__Task goal__
Reproduce verbatim the lines of the records that begin with the line containing "Given: Click the" and continue through the line containing "Looking at the screenshot, I should 865,139.", including both of those lines and no others.

__Dataset records__
*-*-*
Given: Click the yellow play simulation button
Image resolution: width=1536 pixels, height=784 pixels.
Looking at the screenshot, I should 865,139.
*-*-*
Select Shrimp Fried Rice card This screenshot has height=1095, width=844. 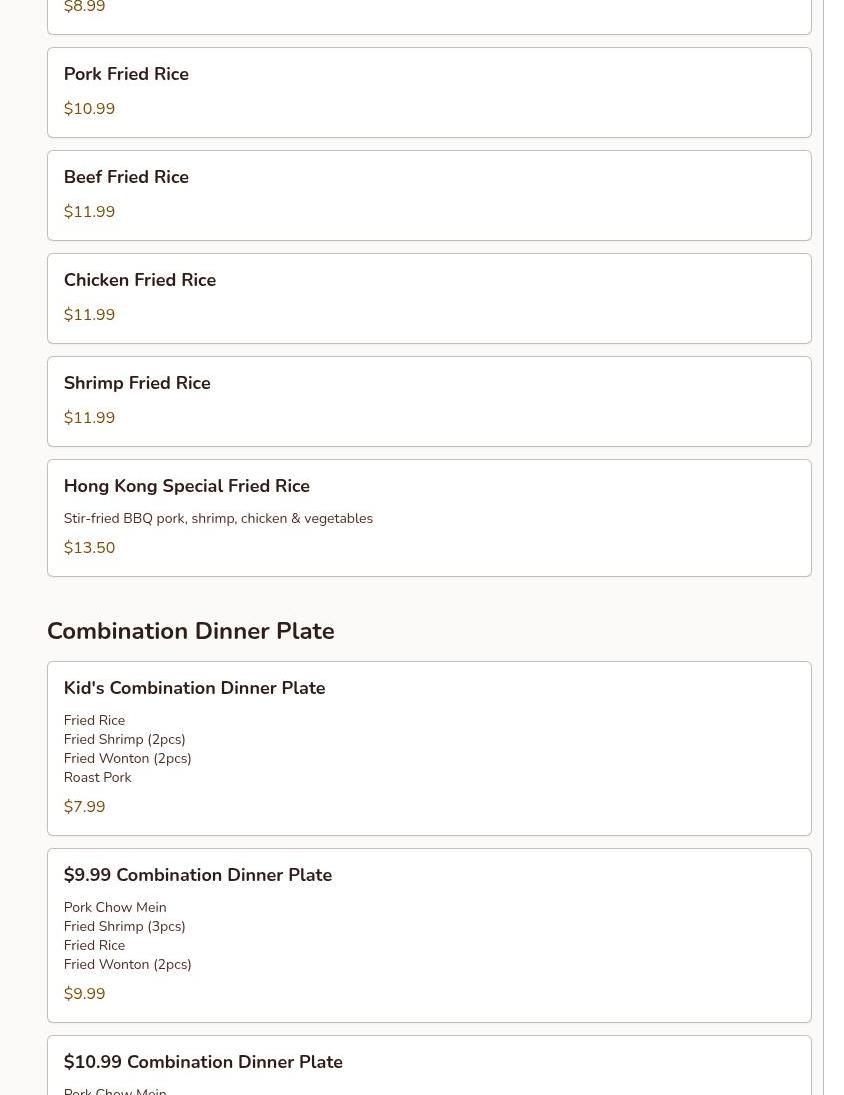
*-*-*
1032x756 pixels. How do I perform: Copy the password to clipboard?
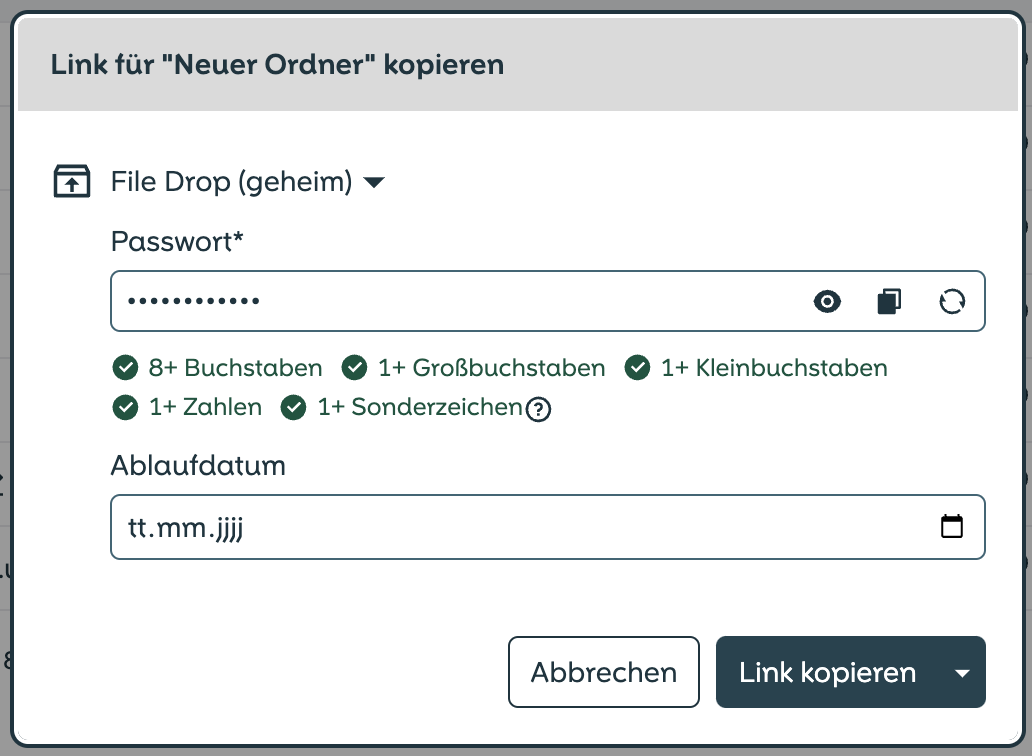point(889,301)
*-*-*
__Correct answer__
Given: Click the yellow play simulation button
Image resolution: width=1536 pixels, height=784 pixels.
Looking at the screenshot, I should 865,139.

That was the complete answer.